Two tribes, one equation

The BBO field has historically divided into two families:

  • Parametric methods -- algorithms like Evolution Strategies (ES) and CMA-ES maintain a probability distribution over candidate solutions and update its parameters each step. They scale gracefully to thousands of dimensions but converge to a single solution, which means they can get stuck in local optima.
  • Nonparametric (particle-based) methods -- algorithms like Consensus-Based Optimization (CBO) maintain a swarm of individual candidate solutions ("particles") that vote on where to move next. They can find multiple distinct solutions simultaneously, but they fall apart in high dimensions because the particles spread too thin.

The tradeoff felt fundamental. If you needed to search a high-dimensional space, you used ES. If you needed to escape local optima and find multiple good solutions, you used CBO. Nobody had a principled way to get both at once.

While Evolution Strategies, Consensus-Based Optimization, Optimization via Integration (OVI), and related methods have each been studied independently, their connections remained underexplored. The Sakana team unified these approaches within a common theoretical framework, revealing that they differ primarily in two design choices: fitness aggregation (controlling how sharply the algorithm focuses on the best candidates) and consensus scope (controlling whether the algorithm seeks one solution or many).

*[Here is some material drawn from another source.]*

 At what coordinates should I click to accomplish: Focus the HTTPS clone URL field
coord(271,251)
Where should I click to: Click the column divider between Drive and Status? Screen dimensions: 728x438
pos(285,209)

What the unification actually means

Think of it this way: every algorithm in both families is doing a weighted average of candidate solutions, then adding noise. The parametric methods do this averaging globally across all particles (one consensus), while particle-based methods do it locally per particle (many consensuses). The fitness aggregation knob controls how aggressively the algorithm ignores bad candidates -- turn it up and you get sharp, fast convergence; turn it down and you get a flatter, more exploratory search.